You are also the author of the RPaSDT software for identifying sources of fake news on social media. How does this tool work?

RPaSDT is the first such advanced open-source tool for identifying sources of disinformation on social media. Moreover, it is a tool that is set to become a starting point for future research in this field. It can be seen as a repository of already known source detection methods, making it easier to compare and select the most effective techniques, as well as to learn about their advantages and disadvantages.The user can easily simulate different scenarios for the propagation of fake news and identify potential sources. The software is very intuitive and tailored to the needs of both—scientists and non-scientists. It also has additional tools for advanced network analysis to facilitate more complex research. This makes RPaSDT not only a practical tool, but also a research platform to help further development in that field.

When reducing disinformation, the most important thing is to identify the source. In scientific texts this process is compared to identification of ‘patient zero’ in an epidemic. Are we living in a disinformation epidemic?

It is definitely fair to say that we are living in a disinformation epidemic. And as with a viral epidemic, quickly identifying the source—or the 'patient zero', in this case of disinformation—is of the utmost importance. This is more difficult than it sounds, which is why I introduced the concept of 'propagation centres’. According to my research, focusing on these centres increases effectiveness in identifying and reducing disinformation.

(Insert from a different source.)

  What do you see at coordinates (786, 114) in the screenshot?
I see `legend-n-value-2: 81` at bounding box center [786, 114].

Sometimes, certain content, especially sensational content, is instinctively passed on, feeding the bloodstream of disinformation. What advice would you give to social media users, what habits should we learn when using the internet before—colloquially speaking—tapping the keyboard?

Before clicking 'share', it is worth thinking for a moment. If something seems too sensational, it is worth verifying. We should use a variety of reliable sources to get a more complete picture. Let's remember that social media can put us in an 'information bubble', showing only what interests us. If something seems too good to be true, it most often is too good to be true. So, let's be sceptical and cautious in our approach to the online information.

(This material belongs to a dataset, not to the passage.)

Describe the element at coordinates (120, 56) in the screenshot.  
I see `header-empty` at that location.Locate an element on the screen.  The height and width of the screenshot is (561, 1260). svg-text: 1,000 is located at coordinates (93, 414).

Advanced technological and widespread internet access mean that children are overloaded with information from an early age. How can we familiarise the youngest users with the problem of possible disinformation?

Education is key to preparing the youngest. It is worth teaching children how to distinguish reliable sources from unreliable ones and what it means when information is biased. We should encourage them to always verify information from different sources before sharing it. An essential skill they should learn from a young age is being aware that not everything on the internet is true.

When did you start being interested in techniques for diagnosing fake news?

My interest in the problem of disinformation began when I noticed its growing impact on society. What attracted me the most was the complexity and multidimensionality of the problem. The application of various techniques, from artificial intelligence to graph theory, makes this an extremely intriguing field of science. There are many challenges, despite available tools, and this is why it is a research area full of unknowns and possibilities, which I find extremely motivating.